Voting ends in Iran’s Parliament, Assembly of Experts elections after 16 hours

Voting for Iran's 12th Parliament and sixth Assembly of Experts ended at 12:00 a.m. on Saturday after 16 straight hours, media reported.

Tehran: Voting for Iran’s 12th Parliament and sixth Assembly of Experts ended at 12:00 a.m. on Saturday after 16 straight hours, media reported.

The voting began at 8 a.m. on Friday at 59,000 polling stations across the country, with more than 15,000 candidates competing for 290 seats in the Iranian Parliament, and 144 candidates vying for positions at the eight-year-term Assembly of Experts, an 88-member body that oversees the activities of Iran’s supreme leader, and is empowered to designate and dismiss the supreme leader.

A total of 61.17 million people, comprising 30.94 million men and 30.22 million women, were eligible to vote in the two elections, according to the Iranian Election Office affiliated to the Interior Ministry as quoted by Xinhua news agency report.

The voting was initially scheduled to end at 6 p.m. on Friday, but was extended three times, with each extension lasting for a two-hour period.

Iran’s Supreme Leader Ali Khamenei cast his vote at a polling station in the Iranian capital Tehran immediately after the voting began.

After casting his ballot, the leader said, “Our dear nation should know that today, the eyes of many people in the world, both individuals and politicians and those who hold prestigious national and political positions, are on Iran and you.

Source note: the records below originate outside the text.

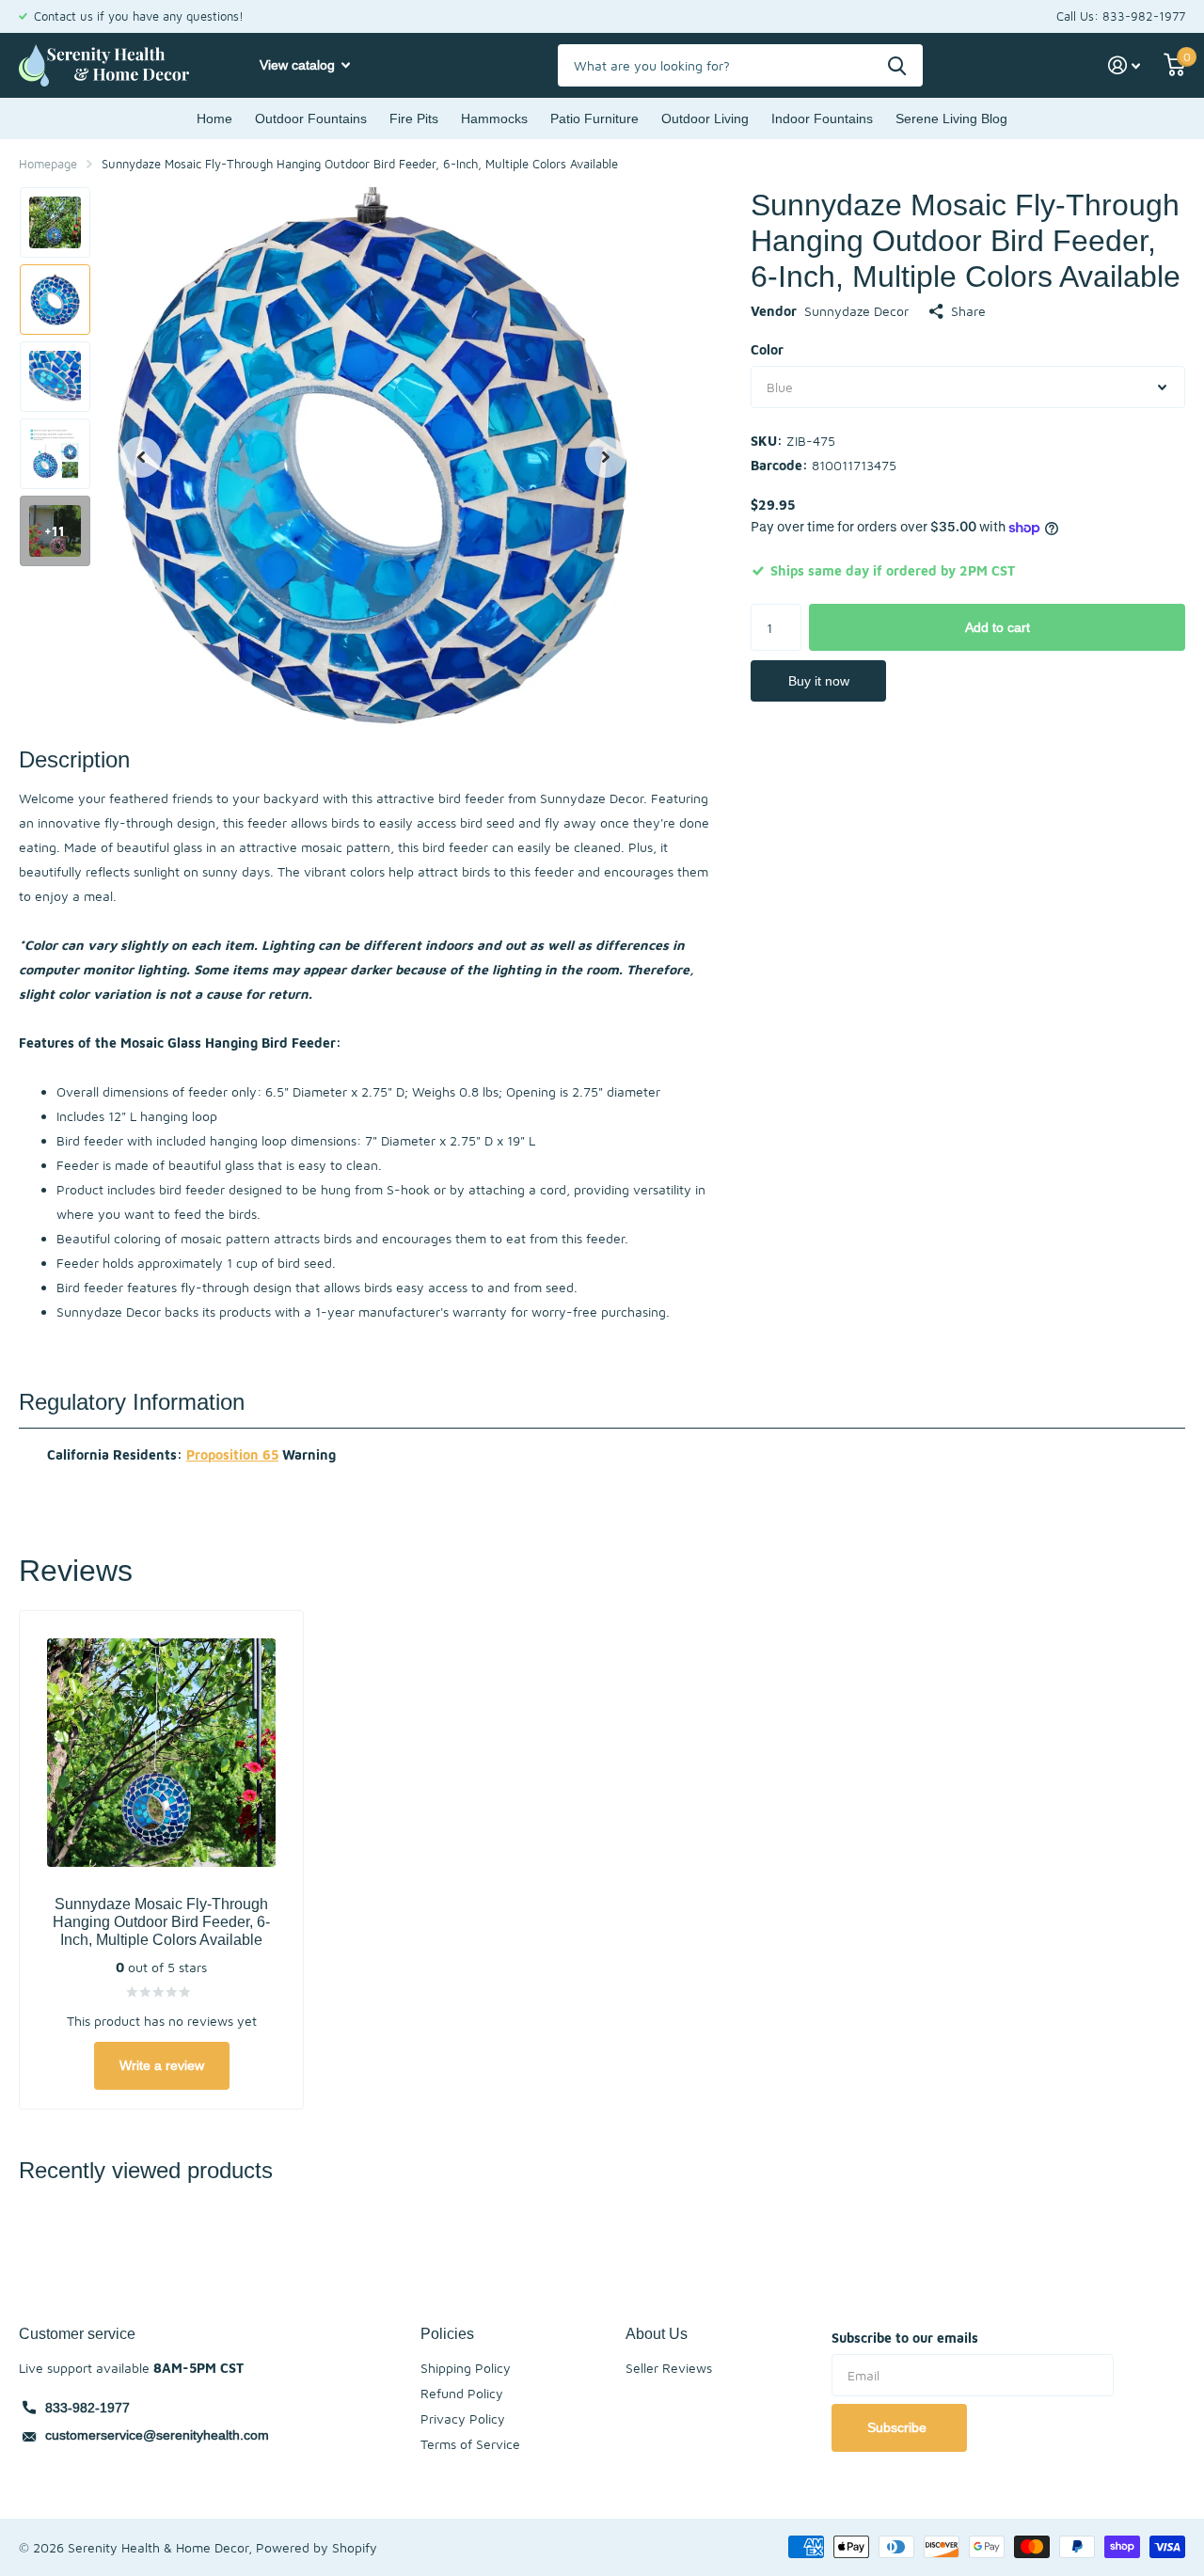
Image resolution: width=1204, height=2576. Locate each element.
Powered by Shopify (316, 2547)
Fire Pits (413, 118)
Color (767, 349)
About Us (657, 2333)
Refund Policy (461, 2393)
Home (214, 118)
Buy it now (818, 680)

They want to see what you are doing in the elections and what will be the results of your elections. Both our friends and those who are interested in the Iranian nation and the ill-wishers,” according to a statement published on his website.

Iranian President Ebrahim Raisi cast his ballot at 9:55 a.m. on Friday at the Interior Ministry’s building, after which he told reporters that the people’s votes were determining in Iran’s Islamic Republic establishment, according to a statement published on the website of his office.

During the voting process, Iran’s Police Chief Ahmad Reza Radan said no security problem had occurred at any of the polling stations across the country and full security had been ensured, the official news agency IRNA reported.

Speaking in a live interview with state-run IRIB TV, Iran’s Constitutional Council spokesman Hadi Tahan Nazif said the turnout would be announced after the end of the voting process.

He added that the Constitutional Council had tasked 230,000 people with the mission of monitoring the polling stations.

The turnout in the previous elections for the Iranian Parliament, which was held in 2020, stood at 42 per cent, according to the semi-official Fars news agency.